A NOITE ERA UMA CASA VAZIA. Suas luzes eram ermos reflexos e seus sons, tardios ecos engolidos pelo trovão. Os que entraram e saíram durante o dia não haviam deixado marcas. Agora aferrava-se ali uma bruma azulada trazendo um cheiro verde de musgo, arauto da tempestade com seu clarim que não se via.

Das árvores eriçadas caíam folhas rodopiando na dança da chuva que espelhava a inquietude de Marisa. Cautelosa, ela avançou na rua deserta com um súbito nó de apreensão. A adrenalina apertava-lhe o peito como as garras de um predador. Ela estremeceu quando o casaco se entreabriu e tremulou prestes a levantar voo. Seus sapatinhos de boneca imprimiam uma voz solitária no asfalto. Toc, toc, toc... 

Eles pareciam dizer: volte, volte, volte... Marisa adiantou o passo.

Uma ratazana cinzenta de olhos sanguíneos saltou do meio-fio, provocando-lhe um sobressalto. Marisa olhou para os lados, enquanto se recriminava por não ter tomado logo um táxi. Dobrando rápido a esquina, enveredou por uma avenida larga do centro de São Paulo. Seus passos deixaram para trás prédios cerrados e vitrines de lojas adormecidas num leito de breu. Marisa só parou quando alcançou um edifício antigo com fachada de pastilhas azuis típica dos anos cinquenta.

Ela tocou a campainha ao mesmo tempo em que martelava o punho na porta de vidro. O porteiro, reconhecendo-a, pressionou uma tecla atrás do balcão lustroso de cedro. A porta se abriu, e Marisa transpôs a soleira depressa. Foi logo atravessando o saguão de mármore verde enquanto acenava para o vigia — em seu rosto, aflorou um sorriso que ele não viu.

Marisa esperou o elevador, o pé sapateando discretamente. Subiu ao décimo quinto andar, onde aportou com um ligeiro ofegar. No vestíbulo sem adornos, a porta não ofereceu resistência quando Marisa a empurrou, esgueirando-se na sala de estar às escuras. Um tímido retângulo de luz a guiou até o corredor. Marisa deteve-se diante do escritório, tomou fôlego, entrou.

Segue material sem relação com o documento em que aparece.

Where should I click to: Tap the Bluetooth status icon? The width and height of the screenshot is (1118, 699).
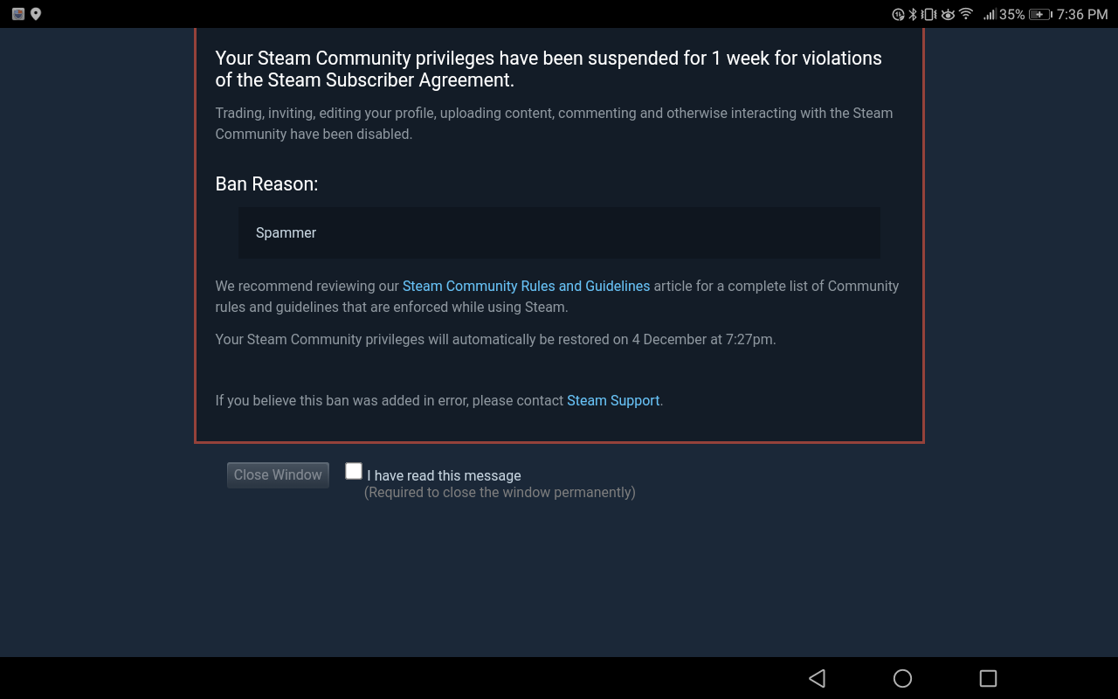pos(913,14)
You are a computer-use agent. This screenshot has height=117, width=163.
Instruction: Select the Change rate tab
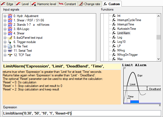pos(90,4)
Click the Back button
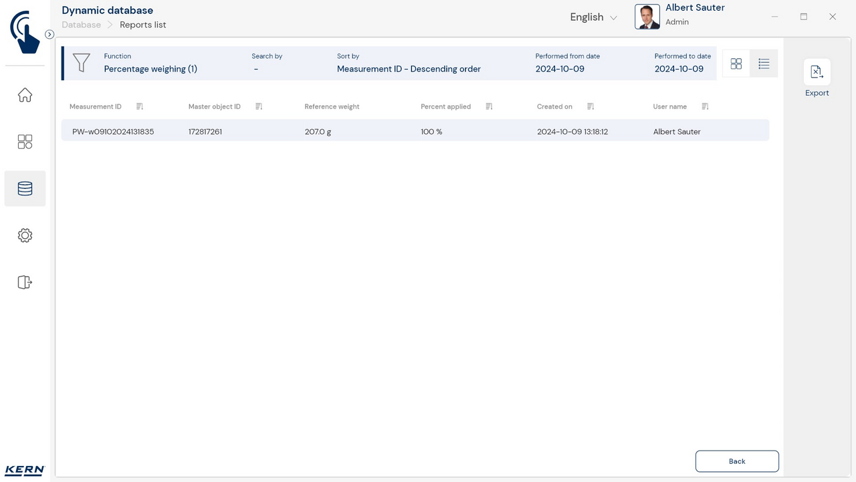 click(737, 461)
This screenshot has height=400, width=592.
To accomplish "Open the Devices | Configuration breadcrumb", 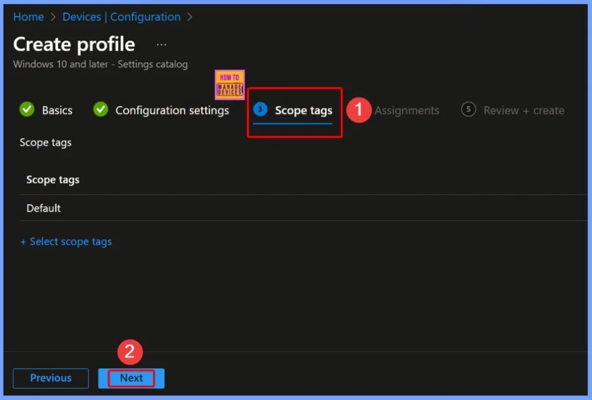I will [123, 17].
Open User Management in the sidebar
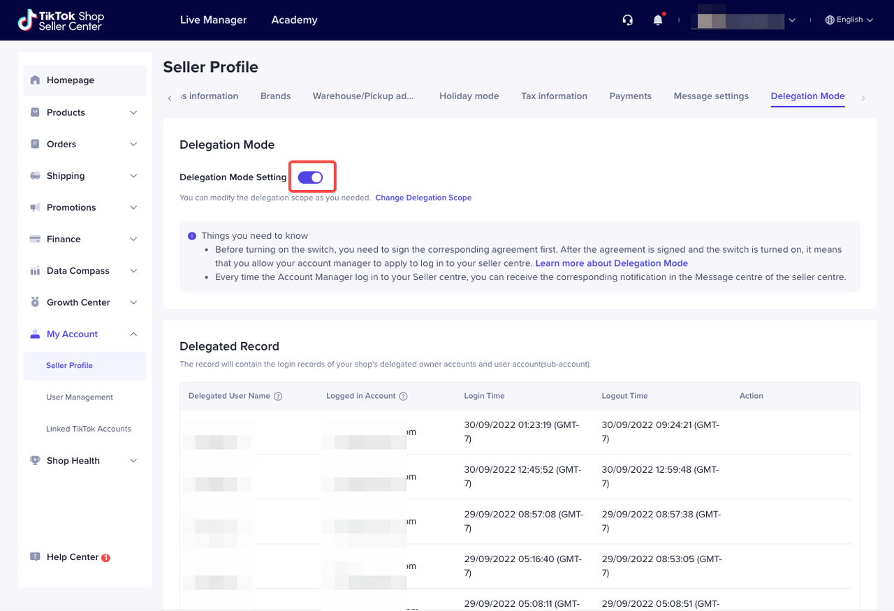The width and height of the screenshot is (894, 611). pyautogui.click(x=80, y=397)
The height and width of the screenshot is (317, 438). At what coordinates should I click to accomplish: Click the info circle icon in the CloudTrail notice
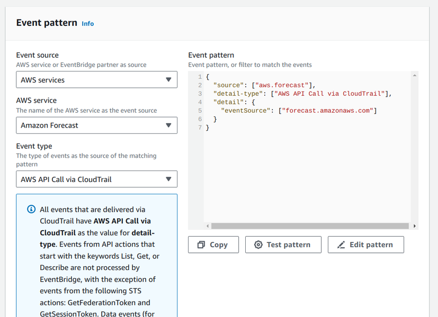click(31, 209)
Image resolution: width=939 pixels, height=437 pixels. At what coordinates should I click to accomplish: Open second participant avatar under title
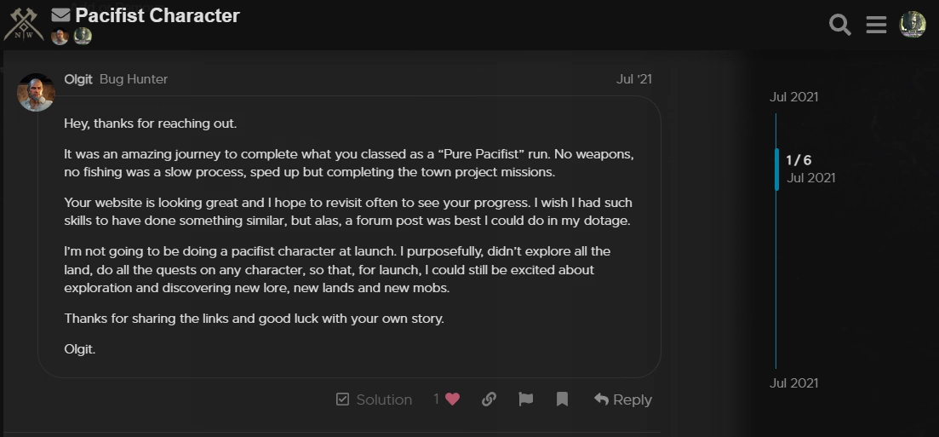click(x=83, y=36)
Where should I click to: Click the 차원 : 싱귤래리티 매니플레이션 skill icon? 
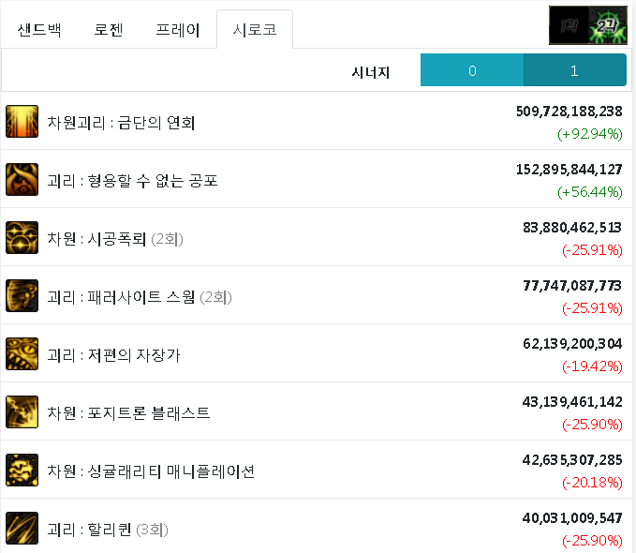coord(22,471)
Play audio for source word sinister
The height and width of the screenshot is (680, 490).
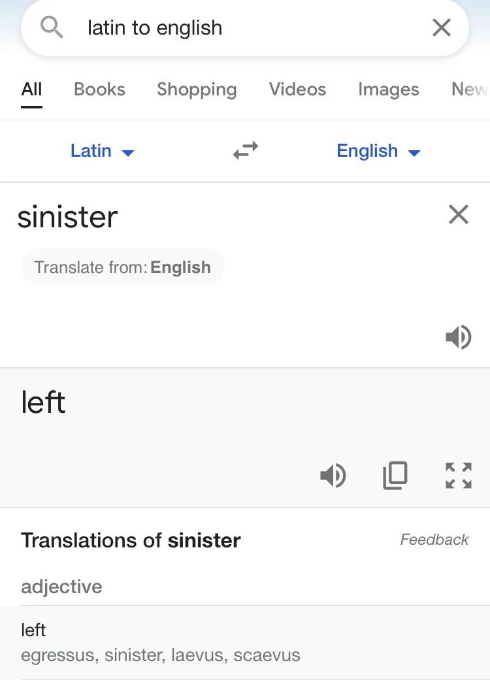point(459,337)
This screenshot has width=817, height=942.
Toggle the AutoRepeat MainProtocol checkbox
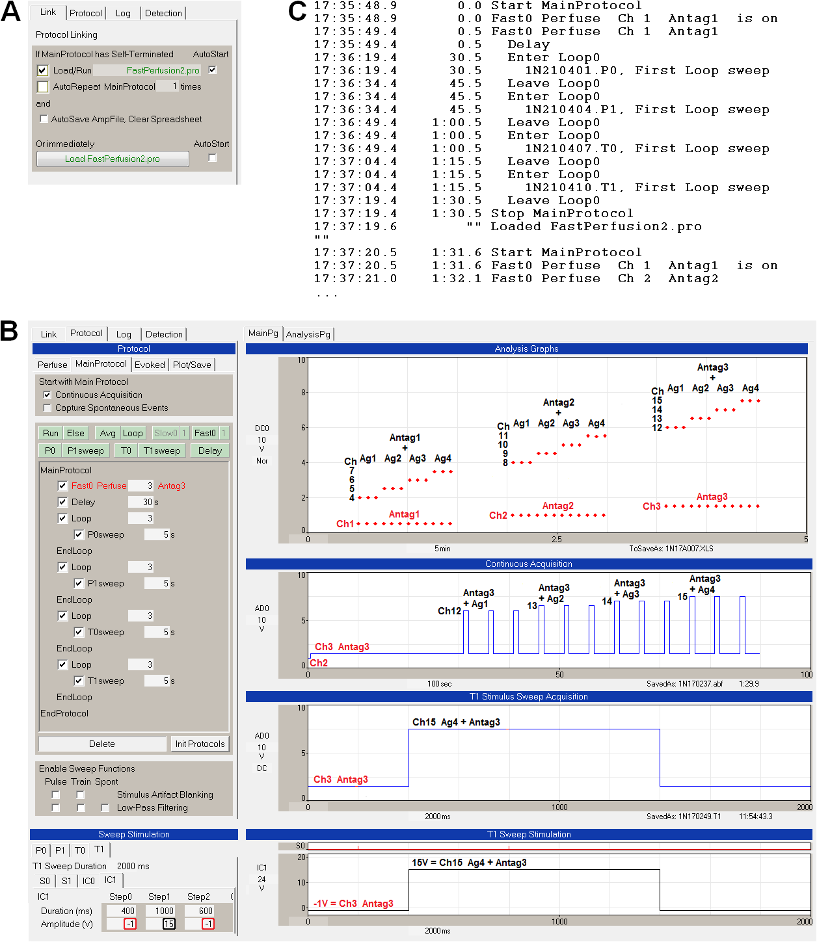pyautogui.click(x=43, y=86)
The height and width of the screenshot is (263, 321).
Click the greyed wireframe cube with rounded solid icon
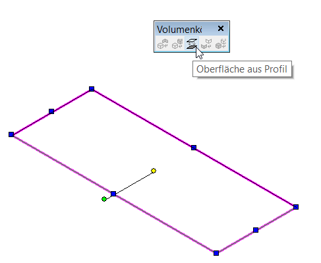pyautogui.click(x=163, y=44)
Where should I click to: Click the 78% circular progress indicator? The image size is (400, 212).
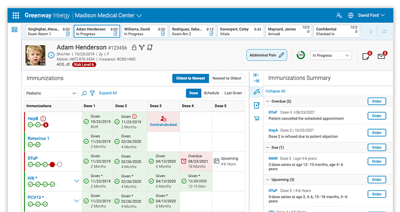tap(300, 56)
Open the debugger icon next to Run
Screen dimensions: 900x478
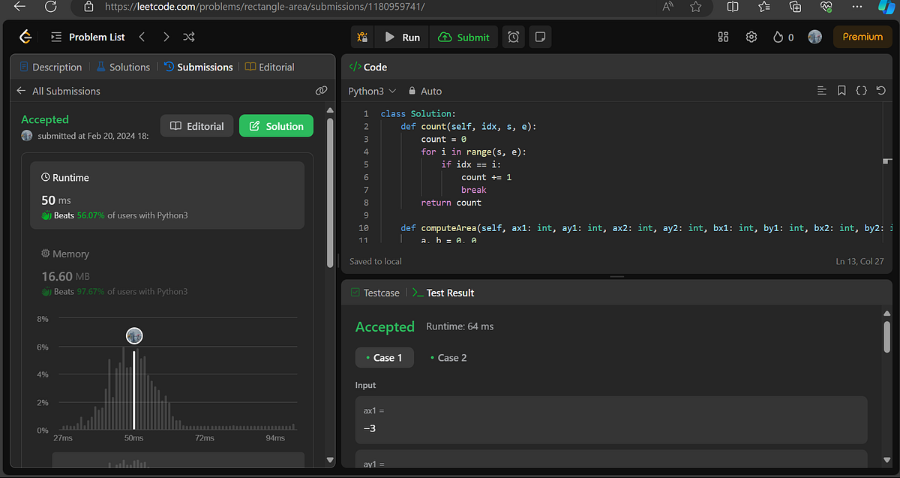(363, 37)
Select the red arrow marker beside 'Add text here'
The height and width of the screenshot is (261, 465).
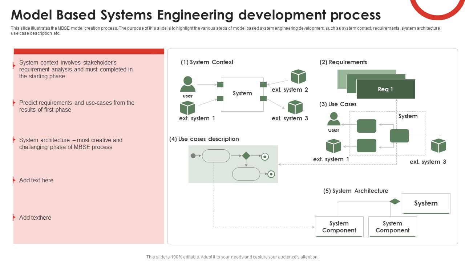(x=13, y=180)
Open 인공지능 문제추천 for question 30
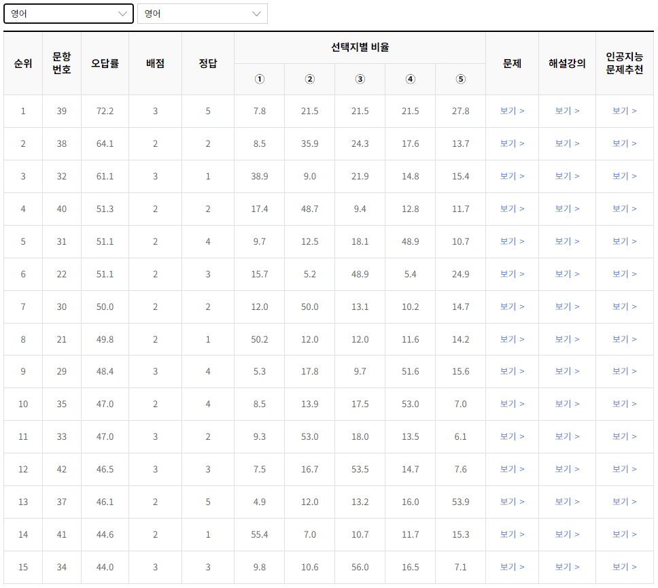The height and width of the screenshot is (588, 658). [624, 307]
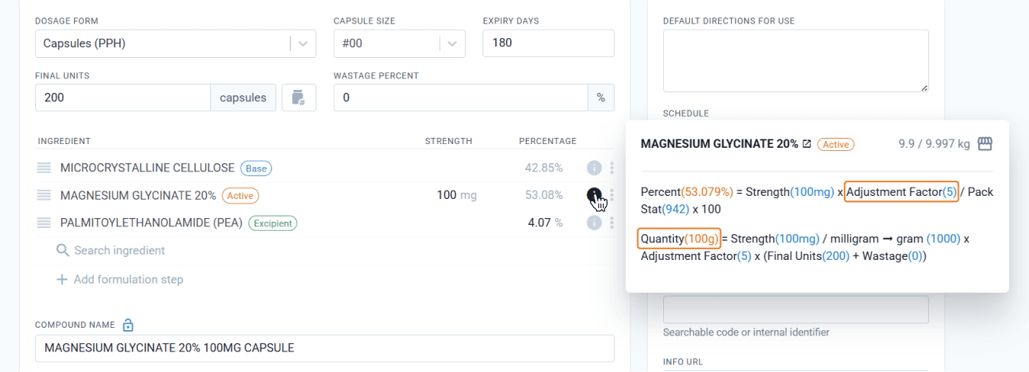Toggle the lock icon next to Compound Name
This screenshot has width=1029, height=372.
pos(128,326)
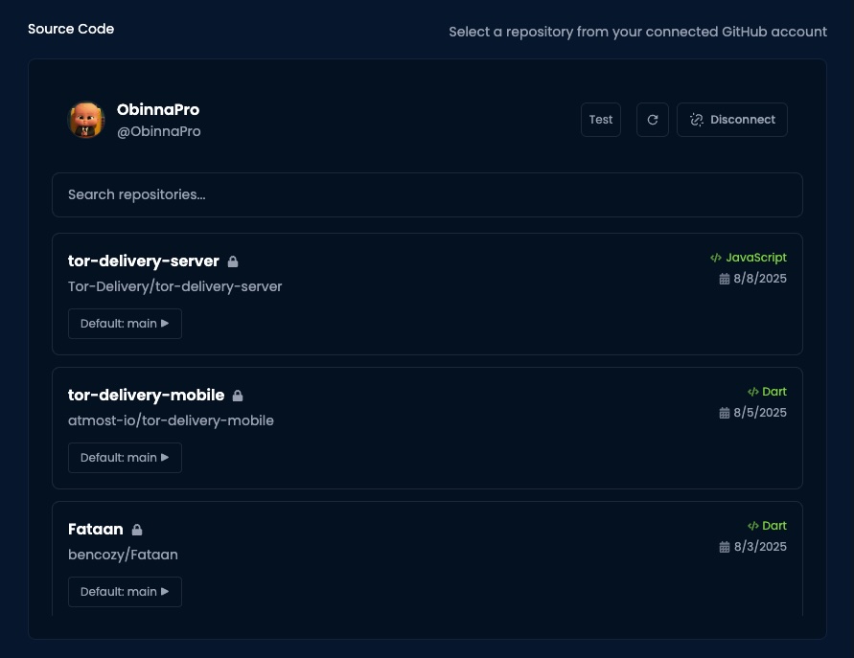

À sua passagem, as paredes forradas de livros retraíam-se na penumbra, deixando para trás o cheiro de papel e lustra-móveis de lavanda. O tique-taque de um relógio de pêndulo — metódico, impaciente — pontuava o silêncio. Marisa parou no centro do cômodo, a figura de Marco impressa em sua retina. Toda a ansiedade, toda a culpa, todo o medo foram esquecidos.

A cúpula de vidro da luminária sobre a escrivaninha luzia como farol de jade no mar de sombras. Atrás do reflexo verde, acomodado numa cadeira de espaldar alto, ele esperava. Seus olhos, de um castanho denso que beirava o negro, estavam postos nela antes mesmo que Marisa entrasse ali, imaginando-a ao som de cada passo. Em sua imobilidade, o corpo de Marco guardava dentro de si uma torrente. Era sugerida pelo brilho das íris e pelo modo como uma das mãos se crispava levemente na borda da escrivaninha. Ele tinha tez mais morena do que clara, fronte meditativa e boca de traçado firme. Os cabelos pretos e escorridos repartiam-se de lado, num vestígio de formalidade que combinava com sua calça cinza, cinto estreito e camisa branca com a gravata de seda afrouxada no colarinho.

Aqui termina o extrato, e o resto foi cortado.